Little Blog on the Prarie
I am adding blogs as fast as my little hands can type. One question my husband raised as we began this project was whether there was truly an “infertility community.” He questioned whether people identified as infertile in the same way that they identify their culture/place of origin/nationality/religion. Do I put it down on forms? No. But, then again, forms outside my ob/gyn’s office rarely ask me about my fertility. But do I think of myself as an Infertile Jewish American? Definitely. It shapes my landscape and mindset just as much as any other cultural marker. It’s not something I’m happy about, but it’s definitely something that has changed who I am and still affects me.
As you can see when I watch television.
I think that people who have never experienced IF watched that episode and wrote it off as a simple story of post-partum depression, preemies, and a crazy IVF mother (who, by the way, talked her husband into having more kids when he was happy with the triplets they already had. So not only was she selfish, petty, and small, but she also was the stereotypical IF woman who bulldozes over all reason because she is a crazy, hormone-striken, baby lusting fool). It fit into the general perception of A.R.T.
But I watched it and cried. Because it reflected all the hard choices that IF parents make. I understood completely why she would want to use 5 embryos while other viewers judged her because I would want to use 5 embryos if finanically I had one shot at IVF. And I understood why she wouldn’t want to do selective reduction because even though it is the intelligent choice and the rational choice, it is also the difficult choice. And when it comes down to it, I am selfish. And I am scared. And I go into too many what ifs which turns me more selfish and scared in our decision-making.
I am obviously taking a television show a bit too much to heart. But I think that’s what I mean by identifying as infertile. In the same way I am affected when I see Jews portrayed as a stereotype on television, I am affected by the flippant way they dealt with infertility on Friends (and Monica/Courtney Cox was going through IVF and miscarriages!
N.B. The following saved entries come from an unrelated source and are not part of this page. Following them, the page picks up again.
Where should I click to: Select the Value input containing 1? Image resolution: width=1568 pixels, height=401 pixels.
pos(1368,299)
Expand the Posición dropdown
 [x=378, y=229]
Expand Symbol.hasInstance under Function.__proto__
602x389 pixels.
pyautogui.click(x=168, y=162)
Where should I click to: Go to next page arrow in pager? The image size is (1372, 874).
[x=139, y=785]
How could they not write a better script?). And as comments have already said, I think the general public doesn’t want to hear the real stories–the average stories. They don’t want to hear about so much love and hope coming together to form one child. They want to judge. They have a preconceived idea about A.R.T. and they want it fulfilled. Tell me the good portrayals of IF/A.R.T. and I’ll show you an infertile artist who created them. The new Dixie Chicks song. The… Well, I’m drawing a blank on any other positive outpouring of emotion that reflects the full reality of A.R.T. rather than just the outlying possibilities.
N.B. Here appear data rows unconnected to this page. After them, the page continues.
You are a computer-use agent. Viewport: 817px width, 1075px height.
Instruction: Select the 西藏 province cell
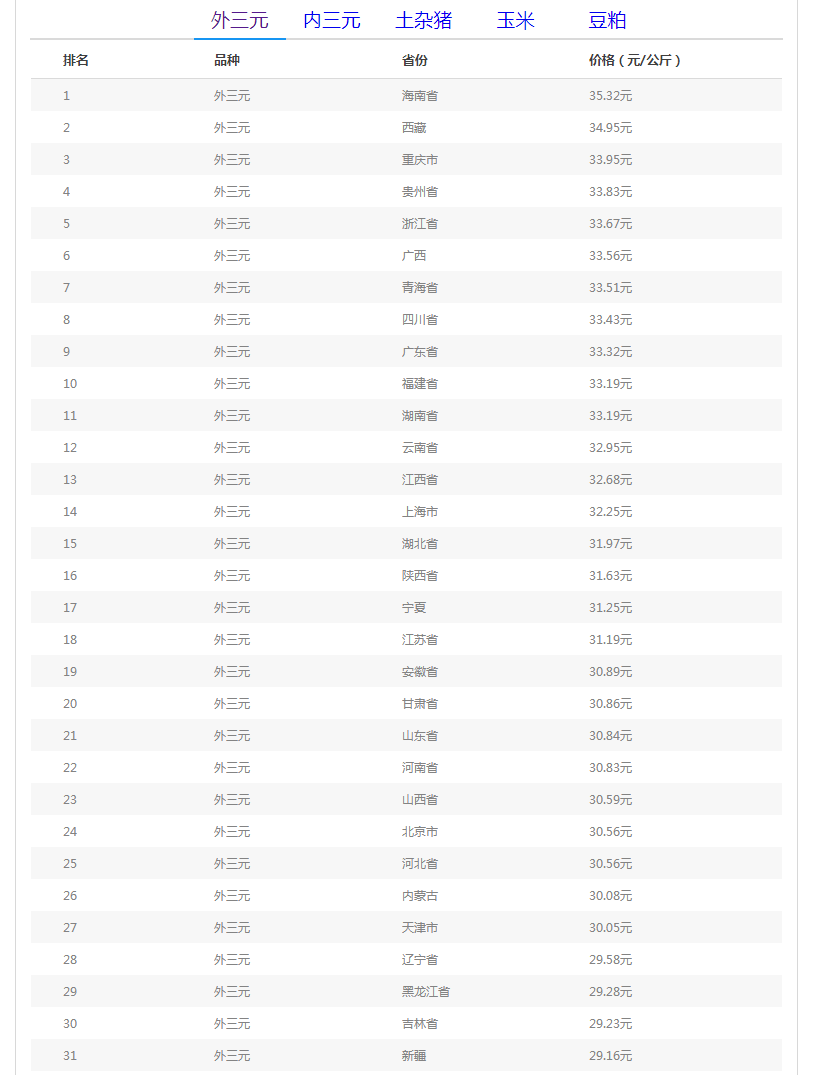(414, 128)
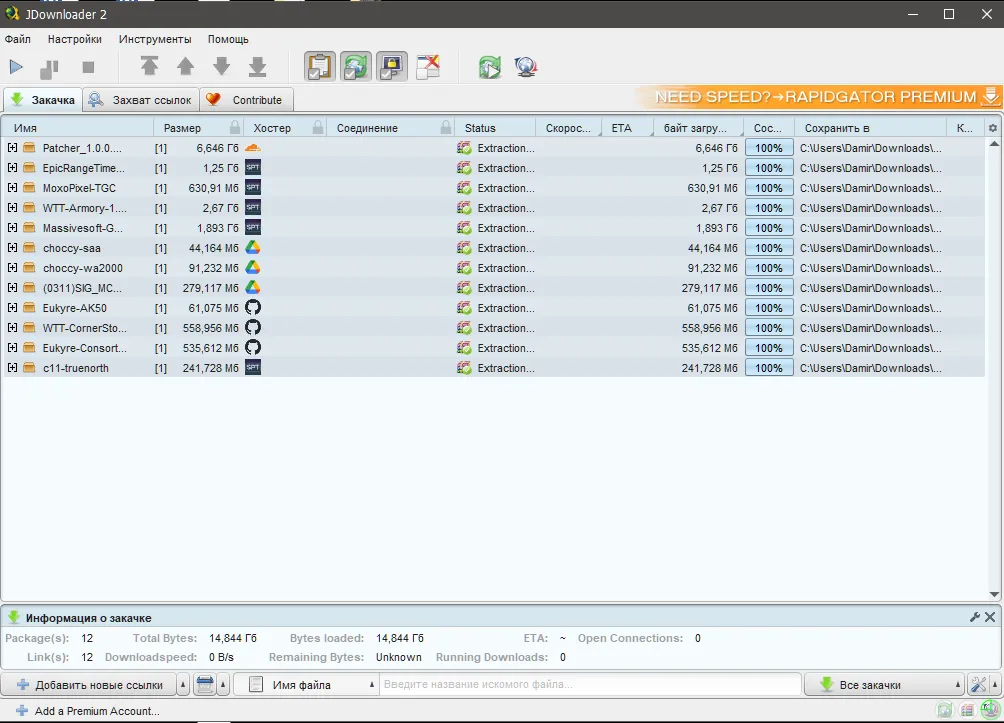Click the Reconnect globe icon in toolbar
Image resolution: width=1004 pixels, height=723 pixels.
(x=526, y=67)
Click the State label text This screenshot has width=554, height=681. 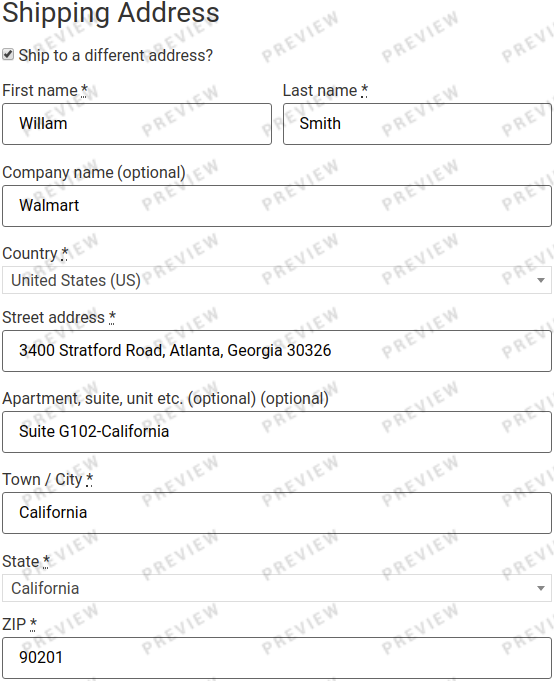[21, 561]
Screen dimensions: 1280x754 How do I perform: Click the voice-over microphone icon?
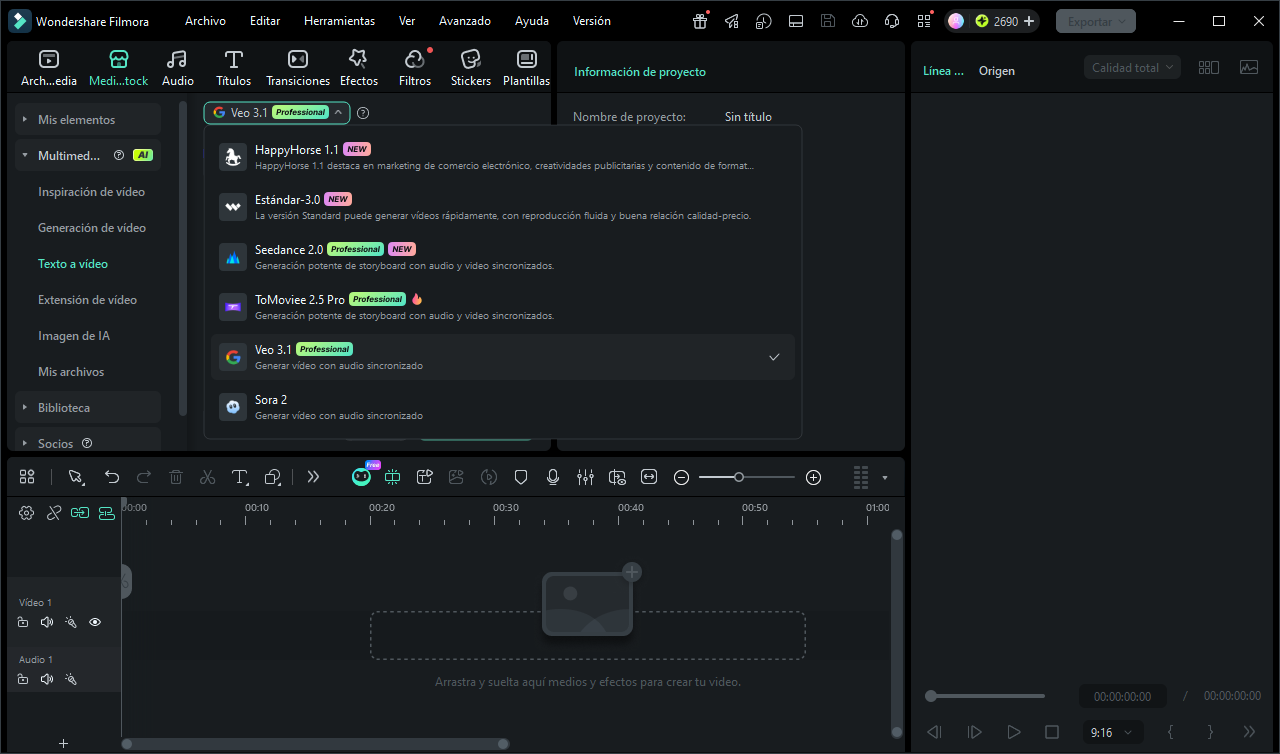coord(553,477)
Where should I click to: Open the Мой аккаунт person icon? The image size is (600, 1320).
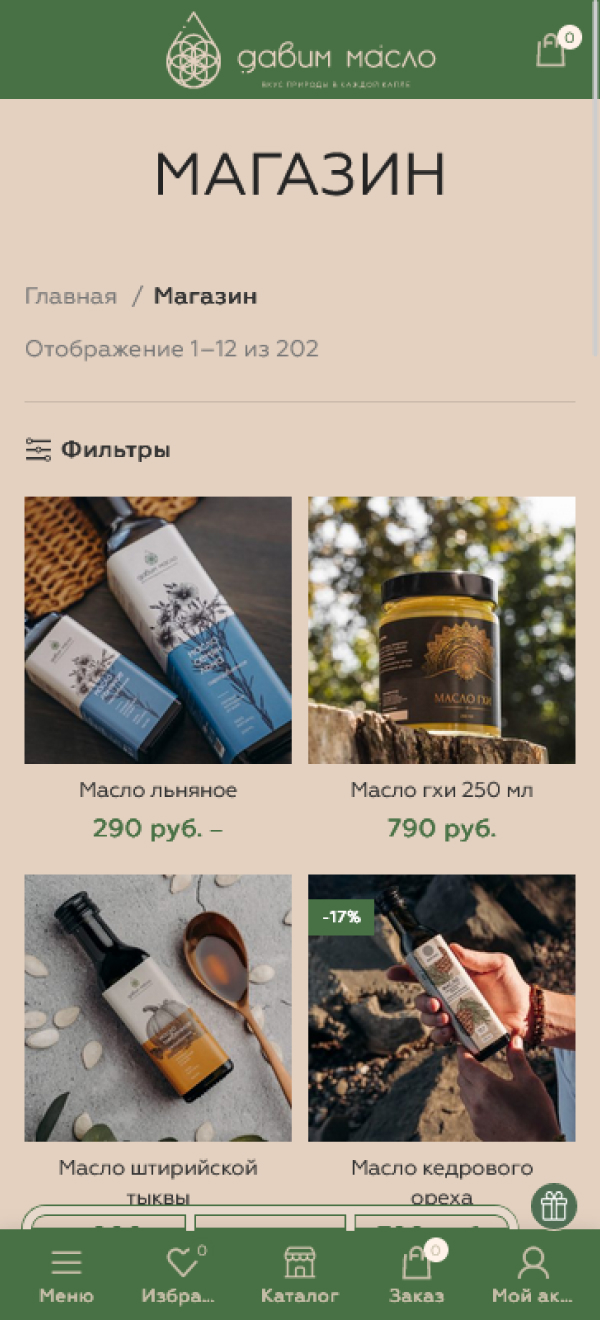tap(533, 1263)
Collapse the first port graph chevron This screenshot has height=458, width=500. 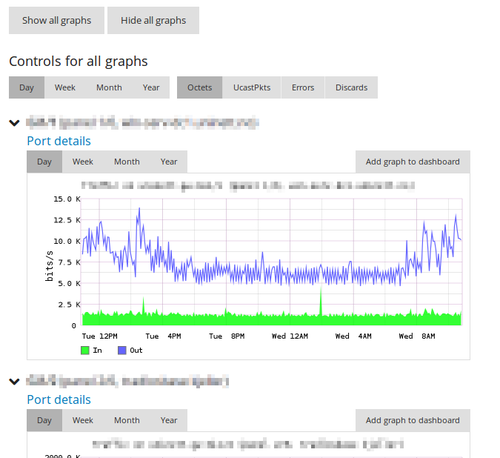[14, 123]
What I am trying to say (in as long-winded a way possible) is that this blog won’t change over time because I will always identify myself as infertile, even after my last child is born or adopted. And I think that’s why we wanted to keep it going as a clearinghouse for information as well as discussion/debate. Because the landscape keeps changing and hopefully each blog that is currently listed in another category will move into the “pregnancy or parenting after IF” category. Other blogs may come and fill the empty spaces (unfortunately), but we wanted this blog to remain the same. It can be your TTC friend that won’t leave you behind and start blogging about pregnancy and beyond. Because other blogs need to do that, but ours doesn’t need to be any place but here. It will still be here after you go through your first pregnancy and then jump back into IF again through secondary infertility (oy vey–if that happens, I have an emormous box of Kleenex that I’ll mail you). Which means you can drop in and out whenever you need to be here. Because that’s the purpose of community–it bonds and defines you while leaving the possibility for growth and change.
We’d love it if you could put a link to our blog on your blog in order to help others find there way here. Stay tuned for our next big project–Operation Heads Up… Details coming soon.
0 comments
You have had a link since I found your blog…
and yes, yes, YES I have SUCH a hard time with the way TV portrays infertility. In fact, my husband was against IVF in the first place because of his fear of higher order multiples… it took much cajoling, crying, and (yes) screaming to get him to understand that we needed to do something other than just wait and hope. I think now, after 3 transfers, he’s JUST realizing that just because we transfer two embryos doesn’t mean we’ll get two babies.
Oohh…my favorite was the Friends episode where Phoebe did IVF for her brother’s kids and she got a BFP the same day. YEAH RIGHT! Who writes these things?? LOL!
I just came across your blog… I have added it to my list and I can’t wait to read more!
Take care
You’ve been on my blogroll since day 1 too.
Does anyone else remember that show “Inconceivable” about an infertility clinic? I think it aired 2-3 times before the network pulled it, but I watched the pilot and was horrified at how they portrayed IF couples. You’d think that a show with infertility as a major plot point would TRY to portray it accurately.
Indeed, pg issues doon’t ever get portrayed accurately on TV. As Amy points out, the 2 week wait doesn’t even exist on TV!
There very much is a community of women and couple struggling to figure out why creating life isn’t nearly as easy TV makes it look.
Since TV does such a horrible job, these blogs are very important as sources of information and support.